Parker Erica N, Odutola Samuel O, Wang Yifan, Strecker Tracy E, Mukherjee Rajeswari, Shi Zhe, Chaplin David J, Trawick Mary Lynn, Pinney Kevin G
Department of Chemistry and Biochemistry, Baylor University, One Bear Place #97348, Waco, TX 76798-7348, United States.
Institute of Biomedical Studies, Baylor University, One Bear Place #97224, Waco, TX 76798-7224, United States.
Bioorg Med Chem Lett. 2017 Mar 1;27(5):1304-1310. doi: 10.1016/j.bmcl.2016.12.039. Epub 2016 Dec 21.

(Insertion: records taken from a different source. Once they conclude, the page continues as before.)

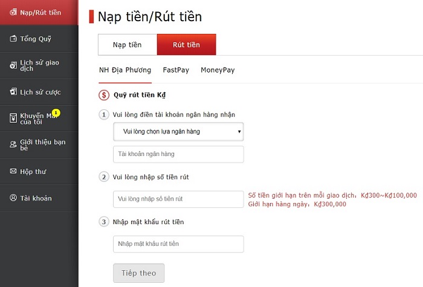
Task: Click the Khuyến Mãi của tôi icon
Action: pos(14,118)
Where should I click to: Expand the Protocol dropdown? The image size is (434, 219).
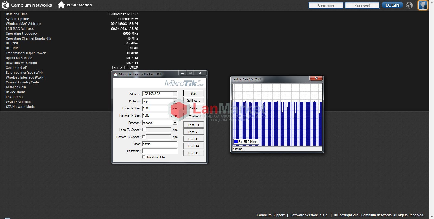[x=175, y=101]

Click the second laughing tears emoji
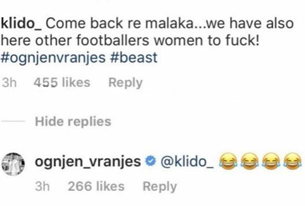point(250,161)
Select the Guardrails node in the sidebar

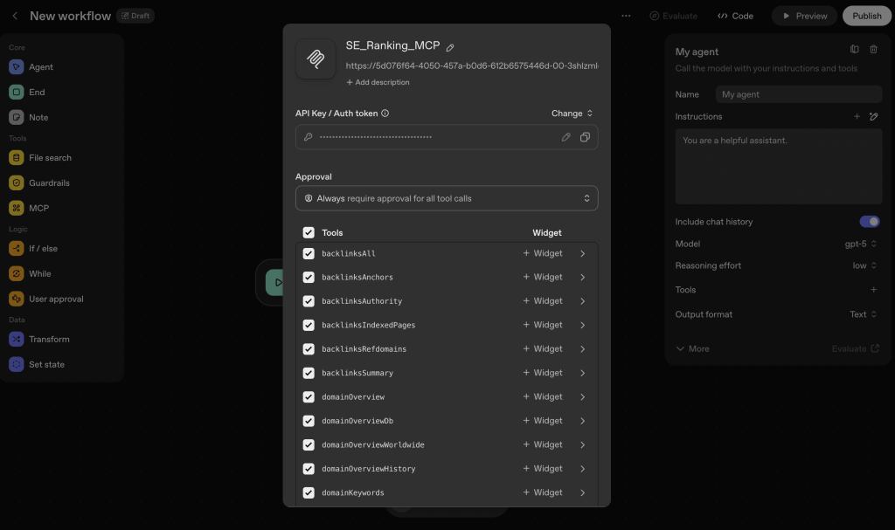click(x=49, y=182)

The magnitude of expression of cathepsin L, often upregulated in the tumor microenvironment, correlates with the invasive and metastatic nature of certain tumors. Inhibition of cathepsin L represents an emerging strategy for the treatment of metastatic cancer. A potent, small-molecule inhibitor (referred to as KGP94) of cathepsin L, and new KGP94 analogues were synthesized. (3,5-Dibromophenyl)-(3-hydroxyphenyl) ketone thiosemicarbazone (22), with an IC value of 202nM, exhibited similar inhibitory activity against cathepsin L compared to KGP94 (IC=189nM). Due to limited aqueous solubility of KGP94, a water-soluble phosphate salt (KGP420) was prepared in order to facilitate future in vivo studies. Enzymatic hydrolysis with alkaline phosphatase (ALP) demonstrated that the phosphate prodrug, KGP420, was readily converted to the parent compound, KGP94.

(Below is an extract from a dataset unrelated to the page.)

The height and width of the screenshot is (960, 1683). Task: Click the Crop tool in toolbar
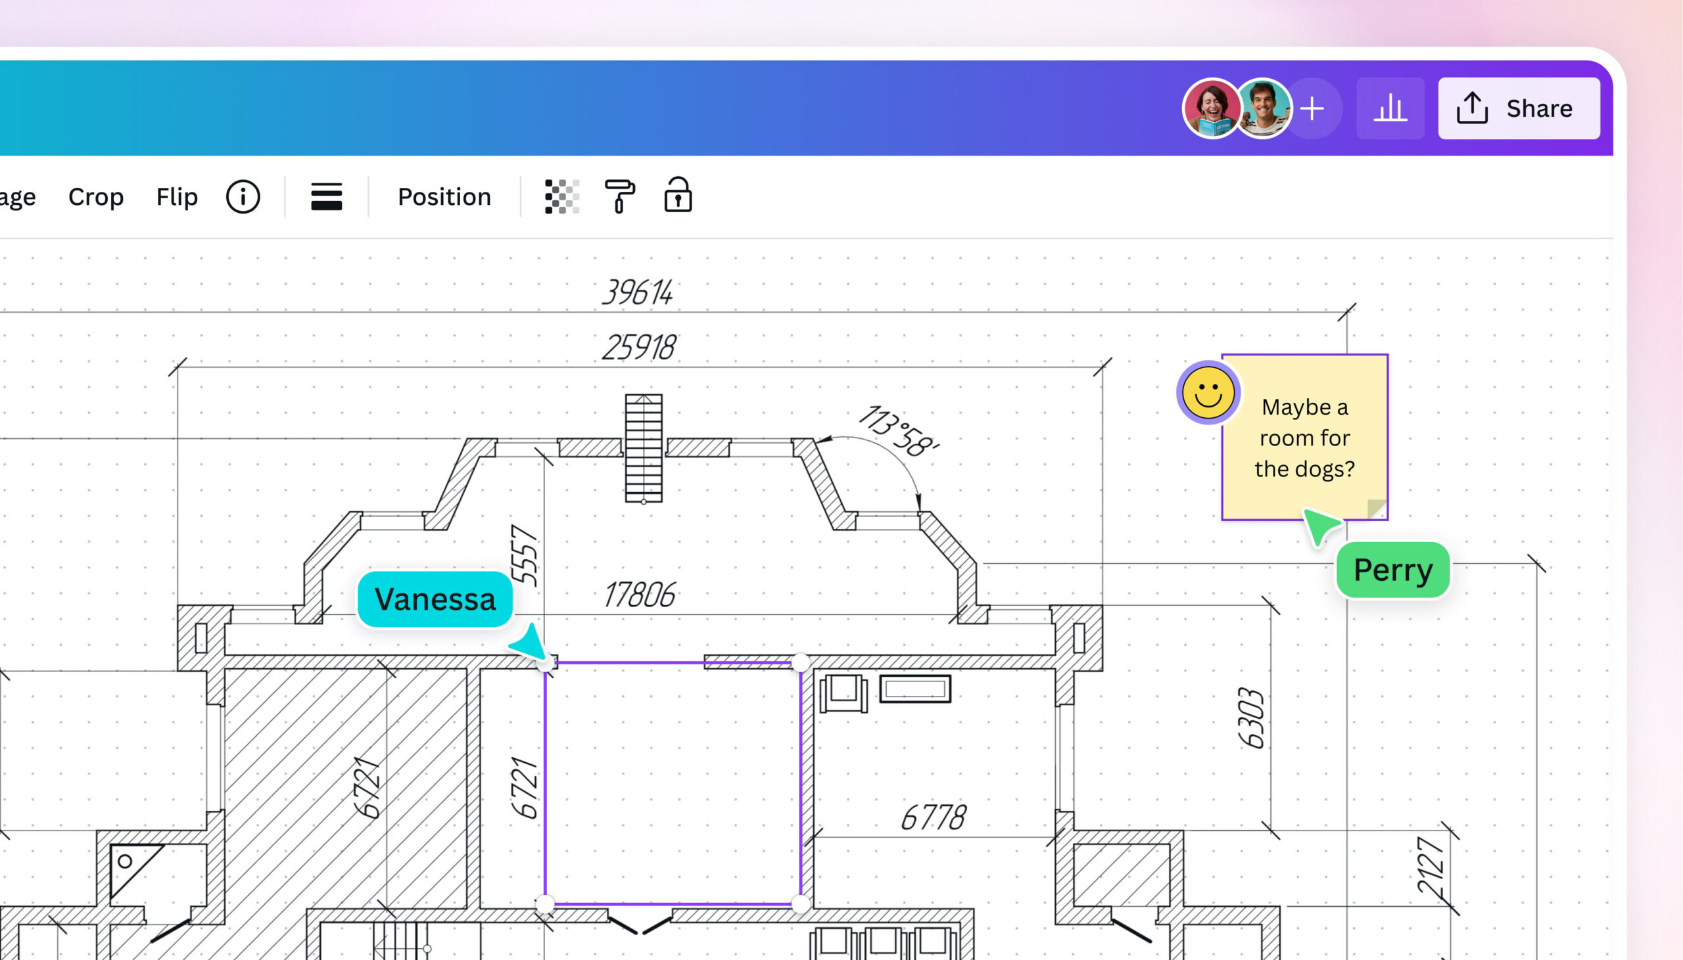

组织蛋白酶L的表达量在肿瘤微环境中常常上调,它与某些肿瘤的侵袭和转移特性相关。抑制组织蛋白酶L是一种新兴的治疗转移性癌症的策略。合成了一种强效的组织蛋白酶L小分子抑制剂(称为KGP94)以及新的KGP94类似物。(3,5-二溴苯基)-(3-羟基苯基)酮硫代半卡巴腙(22)的IC值为202nM,与KGP94(IC = 189nM)相比,对组织蛋白酶L表现出相似的抑制活性。由于KGP94的水溶性有限,制备了一种水溶性磷酸盐(KGP420)以促进未来的体内研究。用碱性磷酸酶(ALP)进行酶促水解表明,磷酸盐前药KGP420很容易转化为母体化合物KGP94。